▸ THE DATA
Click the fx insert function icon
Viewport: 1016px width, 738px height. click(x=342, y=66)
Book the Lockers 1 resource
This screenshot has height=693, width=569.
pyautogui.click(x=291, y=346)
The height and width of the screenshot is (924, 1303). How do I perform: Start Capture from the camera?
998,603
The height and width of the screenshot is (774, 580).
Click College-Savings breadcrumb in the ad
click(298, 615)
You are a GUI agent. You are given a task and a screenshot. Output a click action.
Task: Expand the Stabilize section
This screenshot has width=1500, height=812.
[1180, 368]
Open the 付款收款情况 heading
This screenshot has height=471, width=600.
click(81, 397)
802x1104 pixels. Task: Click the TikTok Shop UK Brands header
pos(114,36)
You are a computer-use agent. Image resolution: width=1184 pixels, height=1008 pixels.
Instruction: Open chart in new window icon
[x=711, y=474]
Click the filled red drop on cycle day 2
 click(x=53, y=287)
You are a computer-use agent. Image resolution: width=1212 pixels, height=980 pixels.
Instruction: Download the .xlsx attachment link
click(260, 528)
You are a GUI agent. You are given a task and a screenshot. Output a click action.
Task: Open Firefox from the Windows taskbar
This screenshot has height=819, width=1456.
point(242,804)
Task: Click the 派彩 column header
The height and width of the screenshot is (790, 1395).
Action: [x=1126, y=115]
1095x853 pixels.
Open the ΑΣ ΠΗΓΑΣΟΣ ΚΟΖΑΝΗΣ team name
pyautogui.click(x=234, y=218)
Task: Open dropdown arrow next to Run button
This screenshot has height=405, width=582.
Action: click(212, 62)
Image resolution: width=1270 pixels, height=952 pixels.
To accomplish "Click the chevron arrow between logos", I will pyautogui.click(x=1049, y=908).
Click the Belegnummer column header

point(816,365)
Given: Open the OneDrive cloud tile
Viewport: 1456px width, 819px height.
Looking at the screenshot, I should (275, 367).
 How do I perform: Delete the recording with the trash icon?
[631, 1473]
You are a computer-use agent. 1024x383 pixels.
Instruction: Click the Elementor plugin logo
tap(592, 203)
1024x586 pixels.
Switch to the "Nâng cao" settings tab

▸ WHAT THE EXERCISE ASKS
Return each line of the entries above that contains the string "header". Case counts.

▸ EXPECTED ANSWER
802x1104 pixels. Task: Click the TikTok Shop UK Brands header
Task: Click the 派彩 column header
Click the Belegnummer column header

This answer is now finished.